For the fifth year in a row Premier Paper, its customers and the Woodland Trust have returned to Pullabrook Wood on Dartmoor to plant trees and maintain native woodland in the area.

Around 40 people gathered in Devon and proceeded to split into two teams in order to cover more ground and more work. The first team took to a recently cleared 20 x 20m plot where a wall of conifers had recently been removed to allow for new native plants and trees to strive. The first task was to clear the area of brush and debris before planting around 100 saplings; an understory of hazel, hawthorn, cherry and rowan. Once the last tree had been planted the team set about installing chestnut stakes around the perimeter, providing fencing to keep out deer whilst the saplings grow.

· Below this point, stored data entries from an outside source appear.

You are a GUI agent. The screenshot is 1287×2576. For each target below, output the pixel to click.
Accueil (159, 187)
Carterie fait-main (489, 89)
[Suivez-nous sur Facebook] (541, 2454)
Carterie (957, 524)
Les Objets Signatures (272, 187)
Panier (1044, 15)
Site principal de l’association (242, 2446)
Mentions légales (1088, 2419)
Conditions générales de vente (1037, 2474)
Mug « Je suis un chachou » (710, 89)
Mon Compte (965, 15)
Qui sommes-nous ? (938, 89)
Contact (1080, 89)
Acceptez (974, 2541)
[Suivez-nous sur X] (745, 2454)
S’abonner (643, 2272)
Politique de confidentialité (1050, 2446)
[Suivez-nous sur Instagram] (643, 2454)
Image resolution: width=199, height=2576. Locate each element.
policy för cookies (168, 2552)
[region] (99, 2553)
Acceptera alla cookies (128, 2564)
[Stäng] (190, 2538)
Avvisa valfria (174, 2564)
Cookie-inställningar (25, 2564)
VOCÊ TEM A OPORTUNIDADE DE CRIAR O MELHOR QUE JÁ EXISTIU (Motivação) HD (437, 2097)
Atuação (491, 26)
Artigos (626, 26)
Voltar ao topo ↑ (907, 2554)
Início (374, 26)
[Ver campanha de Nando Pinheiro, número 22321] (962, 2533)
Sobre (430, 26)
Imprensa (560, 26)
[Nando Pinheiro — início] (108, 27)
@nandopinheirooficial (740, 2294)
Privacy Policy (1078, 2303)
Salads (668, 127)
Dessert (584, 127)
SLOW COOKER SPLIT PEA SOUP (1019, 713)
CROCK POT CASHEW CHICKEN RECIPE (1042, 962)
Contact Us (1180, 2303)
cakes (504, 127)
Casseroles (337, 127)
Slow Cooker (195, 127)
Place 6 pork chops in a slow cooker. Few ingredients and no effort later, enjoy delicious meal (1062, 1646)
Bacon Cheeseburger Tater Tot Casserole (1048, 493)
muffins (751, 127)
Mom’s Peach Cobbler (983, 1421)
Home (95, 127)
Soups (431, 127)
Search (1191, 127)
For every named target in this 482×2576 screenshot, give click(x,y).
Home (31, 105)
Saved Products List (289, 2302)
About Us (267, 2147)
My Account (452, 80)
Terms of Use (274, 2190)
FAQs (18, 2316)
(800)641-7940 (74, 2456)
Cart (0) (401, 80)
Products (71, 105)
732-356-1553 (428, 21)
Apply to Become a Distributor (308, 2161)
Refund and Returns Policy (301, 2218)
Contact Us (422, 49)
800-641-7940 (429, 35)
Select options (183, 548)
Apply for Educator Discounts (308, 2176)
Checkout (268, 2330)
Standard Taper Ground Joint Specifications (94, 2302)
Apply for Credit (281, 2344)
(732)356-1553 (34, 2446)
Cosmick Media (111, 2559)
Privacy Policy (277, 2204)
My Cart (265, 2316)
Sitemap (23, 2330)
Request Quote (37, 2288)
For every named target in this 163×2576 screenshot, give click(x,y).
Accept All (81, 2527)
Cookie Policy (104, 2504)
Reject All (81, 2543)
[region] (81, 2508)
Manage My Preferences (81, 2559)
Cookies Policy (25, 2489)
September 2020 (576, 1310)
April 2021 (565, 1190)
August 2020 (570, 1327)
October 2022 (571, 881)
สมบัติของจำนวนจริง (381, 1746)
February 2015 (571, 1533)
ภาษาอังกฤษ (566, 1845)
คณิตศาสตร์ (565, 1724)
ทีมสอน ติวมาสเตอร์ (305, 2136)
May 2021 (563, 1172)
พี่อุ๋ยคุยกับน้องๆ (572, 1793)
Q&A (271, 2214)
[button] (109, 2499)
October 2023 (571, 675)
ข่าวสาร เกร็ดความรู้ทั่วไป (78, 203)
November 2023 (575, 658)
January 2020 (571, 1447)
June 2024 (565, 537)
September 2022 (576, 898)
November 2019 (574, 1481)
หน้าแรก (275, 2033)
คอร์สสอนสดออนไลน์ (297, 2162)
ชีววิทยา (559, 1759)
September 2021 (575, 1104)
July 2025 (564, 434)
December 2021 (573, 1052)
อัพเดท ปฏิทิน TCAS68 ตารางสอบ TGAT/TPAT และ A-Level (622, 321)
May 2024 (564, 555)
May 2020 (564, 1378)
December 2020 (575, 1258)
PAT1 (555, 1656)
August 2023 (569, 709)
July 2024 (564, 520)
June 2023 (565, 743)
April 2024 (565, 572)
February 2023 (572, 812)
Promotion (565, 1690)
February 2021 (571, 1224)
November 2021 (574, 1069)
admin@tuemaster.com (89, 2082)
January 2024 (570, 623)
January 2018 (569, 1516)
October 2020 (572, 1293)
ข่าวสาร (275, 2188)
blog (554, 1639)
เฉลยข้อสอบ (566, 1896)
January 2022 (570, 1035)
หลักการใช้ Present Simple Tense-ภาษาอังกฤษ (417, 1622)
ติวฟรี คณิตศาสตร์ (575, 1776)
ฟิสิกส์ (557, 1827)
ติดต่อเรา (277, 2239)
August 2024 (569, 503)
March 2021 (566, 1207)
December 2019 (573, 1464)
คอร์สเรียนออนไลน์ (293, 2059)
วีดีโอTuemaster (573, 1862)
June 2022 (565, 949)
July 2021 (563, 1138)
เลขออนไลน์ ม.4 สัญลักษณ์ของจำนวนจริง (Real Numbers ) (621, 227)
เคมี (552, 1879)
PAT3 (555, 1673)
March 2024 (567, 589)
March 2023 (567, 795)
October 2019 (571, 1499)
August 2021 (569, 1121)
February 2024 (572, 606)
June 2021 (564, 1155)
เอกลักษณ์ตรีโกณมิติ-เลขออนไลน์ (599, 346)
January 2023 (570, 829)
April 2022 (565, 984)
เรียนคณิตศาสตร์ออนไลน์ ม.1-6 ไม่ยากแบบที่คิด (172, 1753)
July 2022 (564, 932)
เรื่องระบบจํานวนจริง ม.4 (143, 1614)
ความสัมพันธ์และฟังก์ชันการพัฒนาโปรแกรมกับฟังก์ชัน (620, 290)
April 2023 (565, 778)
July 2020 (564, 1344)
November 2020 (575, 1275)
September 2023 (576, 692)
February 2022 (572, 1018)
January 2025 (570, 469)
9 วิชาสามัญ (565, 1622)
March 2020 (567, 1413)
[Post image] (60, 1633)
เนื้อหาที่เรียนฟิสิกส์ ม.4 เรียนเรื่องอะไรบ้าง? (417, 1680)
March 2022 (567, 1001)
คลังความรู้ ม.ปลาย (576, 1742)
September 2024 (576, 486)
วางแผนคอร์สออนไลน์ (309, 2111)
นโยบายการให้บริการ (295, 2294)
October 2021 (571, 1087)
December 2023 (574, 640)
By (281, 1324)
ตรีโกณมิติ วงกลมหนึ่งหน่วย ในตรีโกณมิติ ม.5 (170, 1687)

Elsewhere the second team had revisited a previous planting site at the location to remove stakes and tubes from five years ago, the saplings now successful, healthy trees. The stakes were sent to be dried out so that they could be used again whilst the tubes were stored ready to be reused for further planting. After a brief lunch break the group removed stakes and tubes from previously planted hedgerows and planted some extra saplings to help fill gaps where the previous ones had either failed or been damaged. Some volunteers joined together to help rake and plant seeds to create a wild flower meadow.

‘It was great to return to Pullabrook Woods, revisit and work on some of the areas that we’ve planted in the past,’ said Premier Paper’s marketing manager Hussein Ismail. ‘We were incredibly lucky with the weather and everyone worked really hard to ensure all of the tasks were complete – it was a rewarding day.’

Pullabrook Woods is located in the Bovey Valley, not far from the village of Manaton. Once home to a number of medieval farmsteads; the woods are now home to dormice, kingfishers, bats and buzzards, as well as countless species of insects, plants, trees and fungi. Whilst in river Bovey, that runs through the woods, visitors can see salmon, trout, dragonfly and various other wildlife native to the area; a great spot for a walk out with the family and dogs or even a cross country run.